Kraig,
From what I've read, adjective
before noun is typical of languages with an O(bject) V(erb) (verb final)
syntactic structure. In these languages, not only adjectives, but all noun
modifiers, including relative clauses or the possessor of the noun in question
preceded the head noun. Other typical structures are postpositions rather than
prepositions, while verbs are marked for tense, aspect, person etc. by suffixes.
Turkish is an example of this type. In VO languages, on the other hand, all
modifiers follow their head noun, as in Arabic.
It appears that IndoEuropean was
originally OV in structure, which is evidenced by the position of adjectival
relative clauses in early Sanskrit and Greek, but many of the descendant
languages have changed to VO structure. The result is that most of the
modern IE languages show a mixture of structures, such as English with preceding
adjectives but following adjectival relative clauses, and the relatively recent
introduction of "thing possessed + of + possessor" with the retention of the
older structure (John's hat) when the possessor is animate.

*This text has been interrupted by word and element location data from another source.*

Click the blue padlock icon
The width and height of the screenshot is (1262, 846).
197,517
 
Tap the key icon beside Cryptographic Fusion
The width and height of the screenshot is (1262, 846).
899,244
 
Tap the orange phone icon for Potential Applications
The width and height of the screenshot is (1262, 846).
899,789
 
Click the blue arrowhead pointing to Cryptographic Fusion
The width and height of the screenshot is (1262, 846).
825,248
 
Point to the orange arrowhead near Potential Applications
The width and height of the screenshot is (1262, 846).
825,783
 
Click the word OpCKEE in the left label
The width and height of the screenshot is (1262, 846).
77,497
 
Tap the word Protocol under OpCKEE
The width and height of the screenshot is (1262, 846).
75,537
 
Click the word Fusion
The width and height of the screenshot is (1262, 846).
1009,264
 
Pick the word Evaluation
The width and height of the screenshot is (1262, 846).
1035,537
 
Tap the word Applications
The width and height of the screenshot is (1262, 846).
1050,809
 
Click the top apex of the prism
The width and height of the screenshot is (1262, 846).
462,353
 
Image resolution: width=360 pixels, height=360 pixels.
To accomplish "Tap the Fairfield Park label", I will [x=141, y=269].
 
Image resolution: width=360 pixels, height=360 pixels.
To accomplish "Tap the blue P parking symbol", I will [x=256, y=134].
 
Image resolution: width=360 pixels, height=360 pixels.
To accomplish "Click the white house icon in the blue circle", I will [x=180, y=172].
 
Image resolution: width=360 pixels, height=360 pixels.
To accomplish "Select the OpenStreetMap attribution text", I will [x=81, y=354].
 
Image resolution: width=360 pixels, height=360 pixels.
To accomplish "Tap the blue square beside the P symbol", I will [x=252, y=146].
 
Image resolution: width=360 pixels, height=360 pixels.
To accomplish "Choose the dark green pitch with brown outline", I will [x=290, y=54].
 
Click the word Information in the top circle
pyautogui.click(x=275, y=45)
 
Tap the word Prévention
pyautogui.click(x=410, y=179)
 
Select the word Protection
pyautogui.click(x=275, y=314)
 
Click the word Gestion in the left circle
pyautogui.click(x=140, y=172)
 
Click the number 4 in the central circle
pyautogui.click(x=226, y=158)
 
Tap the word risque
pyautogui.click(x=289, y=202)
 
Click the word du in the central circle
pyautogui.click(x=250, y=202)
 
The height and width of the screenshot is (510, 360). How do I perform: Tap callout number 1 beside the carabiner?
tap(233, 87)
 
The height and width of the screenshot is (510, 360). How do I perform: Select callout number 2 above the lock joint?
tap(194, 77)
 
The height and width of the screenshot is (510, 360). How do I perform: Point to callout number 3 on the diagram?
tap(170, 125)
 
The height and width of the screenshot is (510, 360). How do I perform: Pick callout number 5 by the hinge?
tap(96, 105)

So, all in all, it appears that
the Germanic order of adjective before noun is a reflection of the original IE
system, while the Romance structure of noun before adjective is the
innovation.
Cheers
Dennis
----- Original Message -----
Sent: Wednesday, 12 April, 2000 1:34
AM
Subject: [cybalist] Adjective First
Hello,
I'm a non-linguist who's very much interested in IE languages. I'm
actually more of a polyglott. I have always found the adjective first
word order of Germanic languages to be quite an interesting anomaly, since as
you know all the other IE languages typically have the adjective after the
noun it modifies. I'm not sure, but classical Greek's default order may
have been adjective first also. I know that Chinese has the modifier
first also. I'm intrigued as to why Germanic does this. Do the
Slavic and Baltic languages do this? Does Finnish? Is it possible
that this word order came about when the Proto-Germanic language made contact
with a non-IE that had adjective word order first? Thanks. Kraig.